Liputan6.com, Jakarta - Delapan seniman musik tradisional duduk bersila di teras sebuah rumah sederhana di kawan Citayam, Depok, dengan alat musiknya masing-masing.
Tapi tak hanya alat-alat musik tradisional yang tampak. Ada juga laptop, mixer, Ipad, serta tumpukan speaker yang digunakan untuk menunjang musik mereka yang mereka mainkan.
Selintas penampilan mereka senada, hanya mengenakan pakaian sehari-hari, seperti kaus, kemeja, atau celana jeans, meski ada juga yang mengenakan sarung. Sebab, ini memang hanya sesi latihan.
Yang sedikit membedakan, adalah tutup kepala yang mereka kenakan. Ada yang mengenakan lomar, ikat kepala khas Banten. Ada juga yang mengenakan tanjak, khas Riau atau Passapu (Makkasar).
Mereka memang dari daerah yang berbeda, begitu juga dengan alat musik yang mereka mainkan. Semuanya mewakili daerah masing-masing.
Namun, dalam sesi workshop atau rehearsal itu, kesemuanya membentuk harmoni indah yang mengiringi syair, pantun, atau puji-pujian khidmat yang dilantukan. Itulah Kabata Tanrasula.
Ini adalah sebuah produksi seni pertunjukan lintas media berbasik karya musik yang juga dikentalkan dengan elemen seni lain seperti dramaturgi, koreografi, penataan artistik, dan lainnya.
Kabata Tanrasula rencananya akan dipentaskan Konstelasi Artistik Indonesia di Cape Town, Afrika Selatan, 30 November.
Konstelasi Artistik Indonesia sendiri merupakan komunitas yang dibentuk sejalan dengan program Ford Global Fellowship yang diraih Aristofani Fahmi dengan mendorong isu seni budaya sebagai platform mewujudkan kesetaraan dan keadilan sosial.
Misi Penting
Namun, di Negeri Nelson Mandela itu, Kabata Tanrasula tak sekadar dipentaskan.

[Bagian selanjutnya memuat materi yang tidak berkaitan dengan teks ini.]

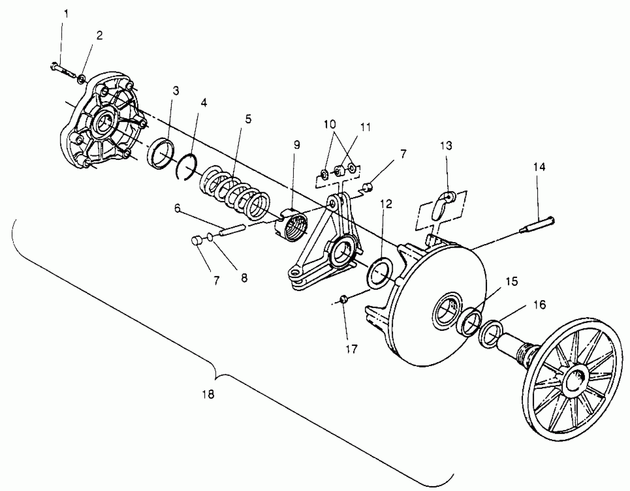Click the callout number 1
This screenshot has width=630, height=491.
click(x=66, y=14)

Ada satu misi penting dibawa seniman-seniman Indonesia ini ke Cape Town.
Dengan program "Seeking Tuan Guru", mereka ingin menghubungkan kembali warisan budaya Indonesia dan Afrika Selatan, khususnya lewat sejarah, pengaruh seni tradisional, serta kearifan lokal.
Sejarah Afrika Selatan memang memiliki kaitan erat dengan Indonesia, terutama lewat tokoh Tanah Air Syekh Yusuf Al Makassari dan Syekh Imam Abdullah Tidore. Keduanya menjalankan peran diplomasi yang berdampak besar pada kemanusiaan.

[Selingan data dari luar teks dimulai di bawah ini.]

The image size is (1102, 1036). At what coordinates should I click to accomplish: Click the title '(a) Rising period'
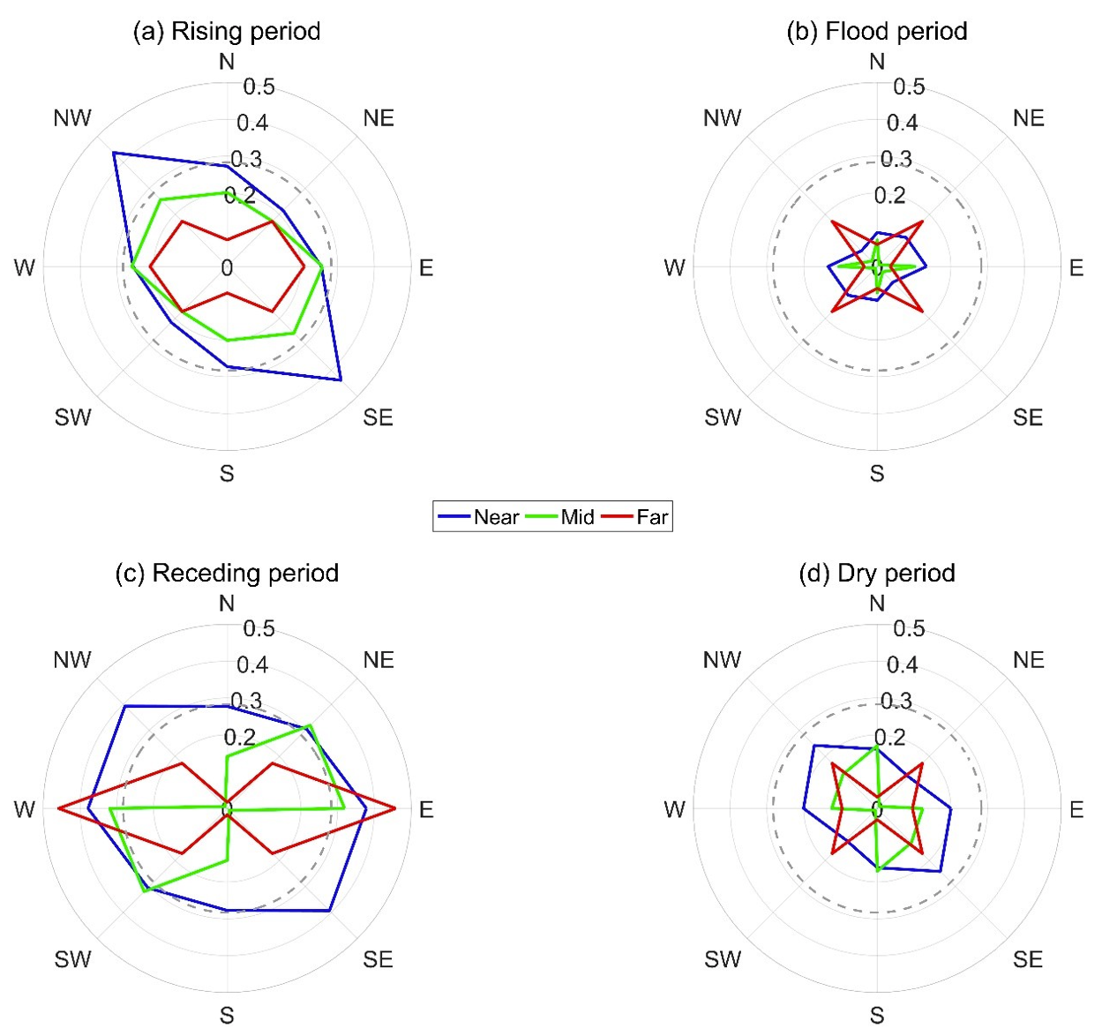click(226, 32)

Dua Tuan Guru ini menginspirasi Nelson Mandela dalam perjuangan melawan Apartheid di Afrika Selatan. Tanpa kekerasan, Mandela menerapkan sistem moderat penyebaran Islam dari kedua Tuan Guru dalam membebaskan rakyat kulit hitam dari diskriminasi kulit putih di Afrika Selatan.
Diharapkan, rangkaian kegiatan selama tiga tahun mulai dari riset hingga pertunjukan Kabata Tanrasula bisa memfasilitasi publik untuk menggali lebih dalam mengenai tokoh Tuan Guru, sekaligus merefleksikan diri pada konteks hari ini.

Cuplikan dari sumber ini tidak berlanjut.